Além do termo principal, outras expressões relacionadas à PEC também figuraram entre os trending topics. “PEC da Blindagem” ficou em segundo lugar, com 965 mil menções. “Câmara” apareceu em terceiro, com 800 mil citações, e “PEC da impunidade” ocupou a 5ª posição, com 843 mil menções. Outros termos populares incluíram “IR isento já” (6º lugar, 523 mil menções) e “Congresso inimigo do povo” (9º lugar, 232 mil citações). A ordem dos trending topics considera variáveis além do volume de citações, como novidade.
O nome de Hugo Motta (Republicanos-PB), presidente da Câmara, também apareceu entre os termos mais citados. Segundo a Nexus, o pico de debates sobre a aprovação da PEC ocorreu às 22h do dia anterior, após a aprovação em dois turnos na Casa.
A reação à PEC da Blindagem nas redes superou a manifestada na crise do IOF. Uma amostra de 438 mil publicações em português, feitas por cerca de 60 mil usuários entre ontem e hoje de manhã, gerou 33 milhões de impressões (quantidade de vezes que os conteúdos foram visualizados).
Marcelo Tokarski, CEO da Nexus, observa que isso indica forte oposição da sociedade à proposta e prevê maior desgaste para o Congresso Nacional, que já enfrenta baixa aprovação.
O alcance das publicações excede em 134% o engajamento observado na crise do IOF, ocorrida em julho, quando o Congresso derrubou um decreto do presidente Lula que elevava a alíquota do imposto, gerando reações do governo, da base aliada e parte da sociedade civil.
Com a PEC, parlamentares só poderão ser investigados mediante autorização do próprio Congresso.
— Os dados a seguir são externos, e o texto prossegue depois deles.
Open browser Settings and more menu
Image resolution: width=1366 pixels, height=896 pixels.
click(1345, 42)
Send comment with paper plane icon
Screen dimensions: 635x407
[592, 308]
Para abertura de processo, exige-se votação por maioria absoluta na Câmara ou no Senado — ou seja, 50% dos votos da Casa mais um. As Casas terão até 90 dias para decidir, a partir de pedido do STF.
Também somente poderão ser presos com anuência dos pares, novamente por maioria absoluta, respeitando o prazo de 90 dias. Atualmente, a prisão já requer autorização do Senado ou da Câmara.
A proposta ainda precisará ser votada no Senado. Na Câmara, foi aprovada no primeiro turno por 353 votos a 134, e no segundo por 344 a 133; eram necessários ao menos 308 votos em cada.
Segundo o relator Cláudio Cajado (PP-BA), há acordo para que o Senado vote a PEC ainda nesta semana. Após aprovação nas duas Casas, o texto será promulgado sem necessidade de sanção presidencial.